People urged to limit sugar

TORONTO—The World Health Organization again is urging people to lower the amount of sugar they eat, suggesting there are health benefits to restricting so-called free sugars to less than five percent of one’s dietary intake.
For the average adult, that would be about six teaspoons (30 ml) of sugar a day—less than the sugar contained in a single can of sugar-sweetened soda.

For children, it could be as low as three teaspoons (15 ml) of sugar a day, said Dr. Francesco Branca, director of the WHO’s department of nutrition for health and development.
In draft recommendations issued yesterday, the Geneva-based global health agency reaffirmed the advisability of limiting one’s intake of sugar to no more than 10 percent of one’s daily calorie intake.
But it said if people could get to five percent, that would be better.
“The five percent would probably be the ideal one and the 10 percent is the more realistic one,” Branca said in a teleconference for journalists.
Both likely would be a stretch for many Canadians.
And experts acknowledged it likely would take a seismic shift in food formulation and consumption patterns in a country like Canada for most people to be able to reach the five percent target.
The goal would be unreachable for people who eat out or rely on prepared or processed foods as a regular part of their diets, said Dr. Yoni Freedhoff, an Ottawa-based obesity expert.
“Five’s a really small number,” he admitted.
“The likelihood of anybody getting down to five in this environment without cooking everything entirely from scratch is very, very low.
“That doesn’t mean it’s a bad thing to give the suggestion that we should be aiming low,” Freedhoff added.
“It just means that the likelihood of anybody getting there is not particularly high.”
That’s because sugars are added to many foods—everything from breakfast cereals to fruit and energy drinks, sauces, baked goods, and condiments.
A tablespoon (15 ml) of ketchup, for instance, contains about one teaspoon (five ml) of sugar.

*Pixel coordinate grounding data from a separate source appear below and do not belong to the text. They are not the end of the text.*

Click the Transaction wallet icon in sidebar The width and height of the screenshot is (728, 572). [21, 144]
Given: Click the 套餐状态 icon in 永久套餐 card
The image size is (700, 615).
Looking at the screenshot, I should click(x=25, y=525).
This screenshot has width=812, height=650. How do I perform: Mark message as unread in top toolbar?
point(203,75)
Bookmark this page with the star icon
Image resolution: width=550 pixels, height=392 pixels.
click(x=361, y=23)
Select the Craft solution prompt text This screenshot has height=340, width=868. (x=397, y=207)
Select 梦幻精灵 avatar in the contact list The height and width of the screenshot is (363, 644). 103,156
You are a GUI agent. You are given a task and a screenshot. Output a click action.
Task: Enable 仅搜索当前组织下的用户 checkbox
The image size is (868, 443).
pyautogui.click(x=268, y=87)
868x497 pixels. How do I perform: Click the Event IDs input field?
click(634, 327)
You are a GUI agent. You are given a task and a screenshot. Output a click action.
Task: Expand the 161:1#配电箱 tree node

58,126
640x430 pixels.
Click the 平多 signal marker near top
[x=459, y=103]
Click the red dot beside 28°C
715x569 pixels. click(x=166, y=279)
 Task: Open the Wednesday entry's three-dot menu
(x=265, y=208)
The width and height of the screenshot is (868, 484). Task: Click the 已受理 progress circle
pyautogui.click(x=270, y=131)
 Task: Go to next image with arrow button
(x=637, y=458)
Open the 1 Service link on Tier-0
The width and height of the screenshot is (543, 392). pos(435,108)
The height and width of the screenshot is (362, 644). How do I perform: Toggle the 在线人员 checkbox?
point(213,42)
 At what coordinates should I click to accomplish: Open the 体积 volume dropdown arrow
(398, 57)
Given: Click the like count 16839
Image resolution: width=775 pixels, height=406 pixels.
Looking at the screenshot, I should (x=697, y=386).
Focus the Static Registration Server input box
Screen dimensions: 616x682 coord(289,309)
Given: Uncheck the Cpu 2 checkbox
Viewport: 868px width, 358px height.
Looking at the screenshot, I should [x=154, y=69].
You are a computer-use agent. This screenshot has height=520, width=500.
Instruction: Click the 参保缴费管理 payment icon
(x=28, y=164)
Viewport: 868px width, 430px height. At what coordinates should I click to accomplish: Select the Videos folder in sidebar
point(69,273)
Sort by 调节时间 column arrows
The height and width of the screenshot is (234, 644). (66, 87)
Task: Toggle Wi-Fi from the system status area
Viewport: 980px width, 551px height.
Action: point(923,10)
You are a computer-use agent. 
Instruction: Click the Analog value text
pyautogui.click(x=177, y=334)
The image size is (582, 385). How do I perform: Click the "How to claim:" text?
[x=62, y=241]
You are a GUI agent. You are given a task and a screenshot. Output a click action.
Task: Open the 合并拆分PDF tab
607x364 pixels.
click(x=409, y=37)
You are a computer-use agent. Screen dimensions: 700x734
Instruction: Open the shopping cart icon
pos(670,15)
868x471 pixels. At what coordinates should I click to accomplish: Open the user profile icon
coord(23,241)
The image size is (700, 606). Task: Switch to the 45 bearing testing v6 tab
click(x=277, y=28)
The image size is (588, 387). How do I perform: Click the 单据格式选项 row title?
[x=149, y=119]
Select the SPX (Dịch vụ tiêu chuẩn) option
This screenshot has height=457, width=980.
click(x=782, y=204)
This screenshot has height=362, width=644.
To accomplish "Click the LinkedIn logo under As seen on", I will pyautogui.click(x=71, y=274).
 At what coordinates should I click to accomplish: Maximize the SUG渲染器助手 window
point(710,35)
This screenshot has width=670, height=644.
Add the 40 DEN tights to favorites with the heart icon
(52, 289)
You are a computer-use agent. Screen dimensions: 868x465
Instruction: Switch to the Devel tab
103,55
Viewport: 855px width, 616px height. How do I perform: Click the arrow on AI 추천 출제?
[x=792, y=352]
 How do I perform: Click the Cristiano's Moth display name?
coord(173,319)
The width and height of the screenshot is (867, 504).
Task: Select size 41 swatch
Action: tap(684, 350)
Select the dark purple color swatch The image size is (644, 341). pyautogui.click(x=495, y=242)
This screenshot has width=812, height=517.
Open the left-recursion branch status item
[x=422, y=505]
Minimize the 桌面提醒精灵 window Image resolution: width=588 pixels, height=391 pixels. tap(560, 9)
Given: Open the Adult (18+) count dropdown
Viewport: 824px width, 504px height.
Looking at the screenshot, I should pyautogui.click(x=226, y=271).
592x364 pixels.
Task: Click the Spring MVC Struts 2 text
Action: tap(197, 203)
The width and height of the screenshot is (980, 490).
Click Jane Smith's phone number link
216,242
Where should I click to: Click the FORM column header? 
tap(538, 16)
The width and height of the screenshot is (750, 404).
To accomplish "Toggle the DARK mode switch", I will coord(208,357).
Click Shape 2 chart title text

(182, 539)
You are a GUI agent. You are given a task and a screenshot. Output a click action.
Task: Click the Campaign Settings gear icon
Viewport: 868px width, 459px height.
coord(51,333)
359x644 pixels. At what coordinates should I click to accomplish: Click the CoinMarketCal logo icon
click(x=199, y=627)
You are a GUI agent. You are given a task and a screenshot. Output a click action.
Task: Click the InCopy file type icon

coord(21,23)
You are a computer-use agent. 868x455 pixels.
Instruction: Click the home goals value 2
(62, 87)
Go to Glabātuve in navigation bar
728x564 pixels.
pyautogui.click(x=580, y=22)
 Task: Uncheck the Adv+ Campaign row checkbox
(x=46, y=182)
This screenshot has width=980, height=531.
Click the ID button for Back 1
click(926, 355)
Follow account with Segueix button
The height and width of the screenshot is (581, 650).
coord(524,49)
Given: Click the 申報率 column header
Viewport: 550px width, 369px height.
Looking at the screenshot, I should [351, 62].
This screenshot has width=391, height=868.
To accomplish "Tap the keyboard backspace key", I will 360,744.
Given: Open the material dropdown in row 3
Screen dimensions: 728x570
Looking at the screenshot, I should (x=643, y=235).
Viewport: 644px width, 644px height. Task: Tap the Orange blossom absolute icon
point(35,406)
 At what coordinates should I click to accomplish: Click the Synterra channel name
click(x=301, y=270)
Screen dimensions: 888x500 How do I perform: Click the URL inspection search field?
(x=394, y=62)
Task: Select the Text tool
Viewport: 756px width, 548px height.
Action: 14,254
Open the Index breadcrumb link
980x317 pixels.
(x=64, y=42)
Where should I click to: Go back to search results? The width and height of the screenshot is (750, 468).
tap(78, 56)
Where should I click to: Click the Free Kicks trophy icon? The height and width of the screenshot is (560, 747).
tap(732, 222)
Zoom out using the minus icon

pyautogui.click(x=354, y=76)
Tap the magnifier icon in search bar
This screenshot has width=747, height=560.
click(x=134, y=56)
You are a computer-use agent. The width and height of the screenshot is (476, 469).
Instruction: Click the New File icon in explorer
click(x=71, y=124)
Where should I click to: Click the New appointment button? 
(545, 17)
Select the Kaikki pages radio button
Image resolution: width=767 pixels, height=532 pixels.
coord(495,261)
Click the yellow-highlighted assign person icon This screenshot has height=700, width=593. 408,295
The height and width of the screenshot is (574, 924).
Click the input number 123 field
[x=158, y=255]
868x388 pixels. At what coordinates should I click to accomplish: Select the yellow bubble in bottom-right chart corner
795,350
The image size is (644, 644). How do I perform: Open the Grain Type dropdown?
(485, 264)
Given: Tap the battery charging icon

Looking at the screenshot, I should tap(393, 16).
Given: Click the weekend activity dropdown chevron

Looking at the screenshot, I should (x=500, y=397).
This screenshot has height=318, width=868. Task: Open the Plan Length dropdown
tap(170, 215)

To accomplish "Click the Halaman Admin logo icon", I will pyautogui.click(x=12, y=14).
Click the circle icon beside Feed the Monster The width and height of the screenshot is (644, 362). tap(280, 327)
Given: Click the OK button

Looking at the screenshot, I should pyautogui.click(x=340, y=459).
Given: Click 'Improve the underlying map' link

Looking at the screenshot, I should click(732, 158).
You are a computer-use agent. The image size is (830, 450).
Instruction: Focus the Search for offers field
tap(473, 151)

In addition to being ubiquitous, free sugars have many names—molasses, sucrose, fructose, anhydrous dextrose, malt syrup, and honey, to name just some.
Some labels might list “raisin puree” or added juices.
So spotting exactly how much added sugar prepared foods contain is no easy thing.
Statistics Canada does not have data that teases out what proportion of Canadians’ calorie intake comes from free sugars versus intrinsic sugars.
Free sugars are sugars added to foods by manufacturers, cooks, or the people eating the food—brown sugar sprinkled on oatmeal, for example—as well as natural sugars found in fruit juices, honey, syrups, and molasses.
Intrinsic sugars are the sugars in whole foods like fruit.
Intrinsic sugars are not included in the WHO intake limit recommendations; these are sugars locked into whole foods, such as a piece of fruit.
So the sugar in an orange is intrinsic.
The sugar in orange juice, however—even freshly-squeezed in your kitchen—is free sugar.